> _Your goal_:
Turn every line of the entries below into a numbered list, skipping blank lines and leaving out the pictures.

> _Data entries_:
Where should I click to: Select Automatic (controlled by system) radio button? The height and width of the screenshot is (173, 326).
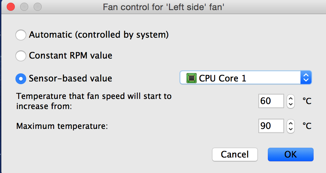pyautogui.click(x=21, y=35)
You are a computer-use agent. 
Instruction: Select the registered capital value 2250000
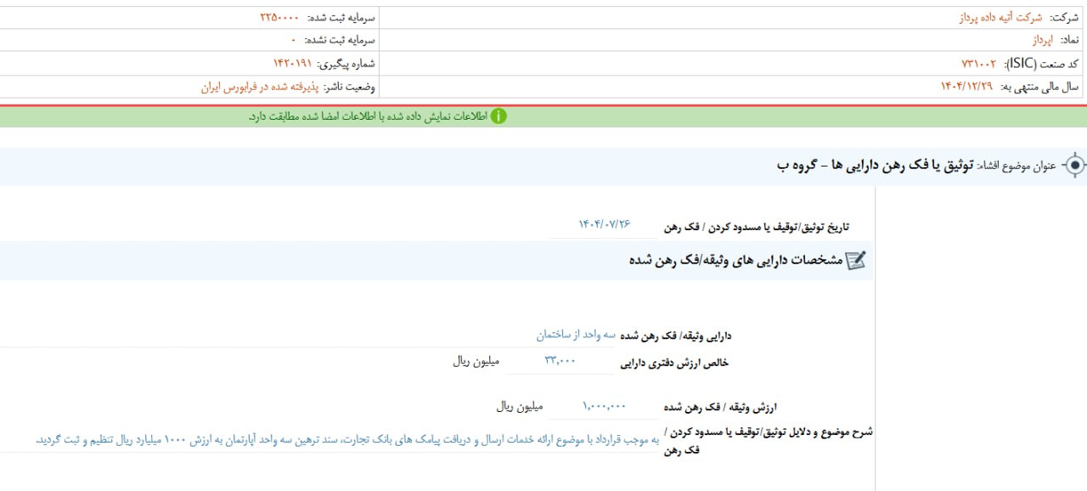[x=279, y=17]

> _Task solution_:
1. Where should I click to: Select Automatic (controlled by system) radio button? The height and width of the screenshot is (173, 326).
2. pyautogui.click(x=21, y=35)
3. You are a computer-use agent. 
4. Instruction: Select the registered capital value 2250000
5. [x=279, y=17]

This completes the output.